# Middle-of-the-tank fish?



## Herbicide (Mar 7, 2010)

Are there any fish that like to chill right smack in the middle of the tank?
All my fish like the top, bottom and sides, and it freaks out my ocd that the middle is empty.


----------



## redchigh (Jan 20, 2010)

Herbicide said:


> Are there any fish that like to chill right smack in the middle of the tank?
> All my fish like the top, bottom and sides, and it freaks out my ocd that the middle is empty.


Thats why people like a large plant in the middle. lol.

Seriously tho, maybe if you had something rooted with floating leaves going up it might get the fishes attention..
Banana plant, dwarf lily, and aponogetons come to mind...
Maybe an echinodorus blehiri if your tank is big enough.
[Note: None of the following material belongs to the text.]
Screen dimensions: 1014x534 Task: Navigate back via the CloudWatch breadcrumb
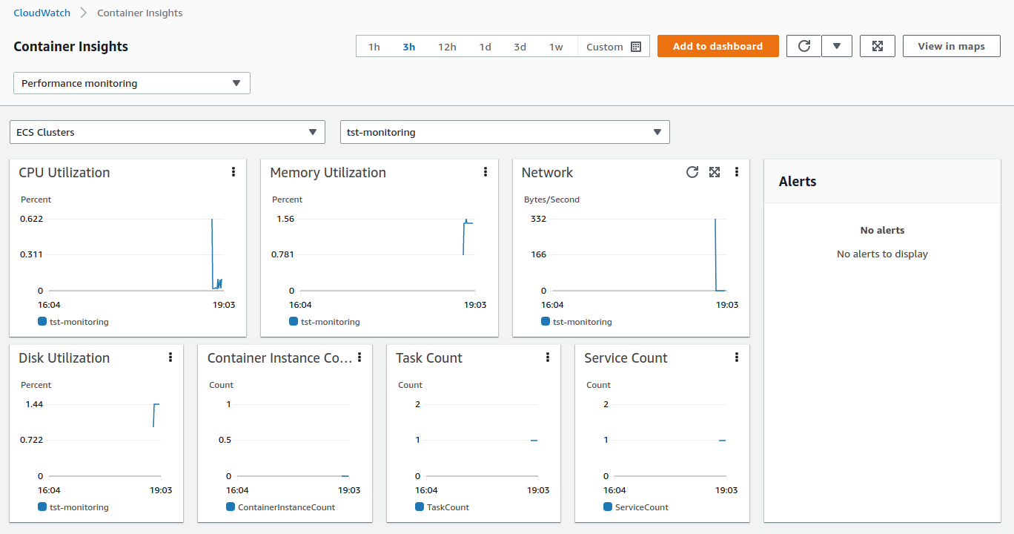tap(43, 13)
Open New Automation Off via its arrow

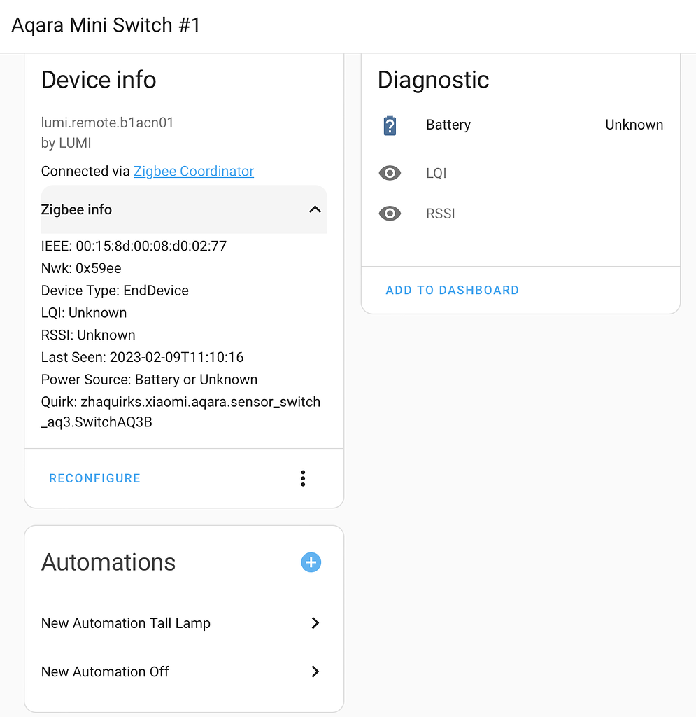coord(315,671)
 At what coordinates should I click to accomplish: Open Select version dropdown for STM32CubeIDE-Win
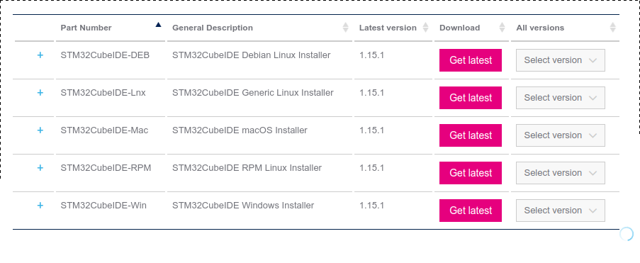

Assuming, of course, you want a live plant. I'm sure you could find a similiar fake one tho.


----------



## JohnnyD44 (Dec 5, 2008)

my shoals of serpae tetras hang out right over my center piece of driftwood. There is also a nice amazon sword growing in the back!


----------



## Herbicide (Mar 7, 2010)

Yeah I was thinking a plant would balance the tank.
I have live plants already, so I'd be able to have another live one.
Any suggestions?
I have hard water (slowly lowering the pH)
Something big, kinda leafy and tall, and preferably full-looking.
And I have a sun-glo 15w light.
What do you think would do well right smack in the middle?


----------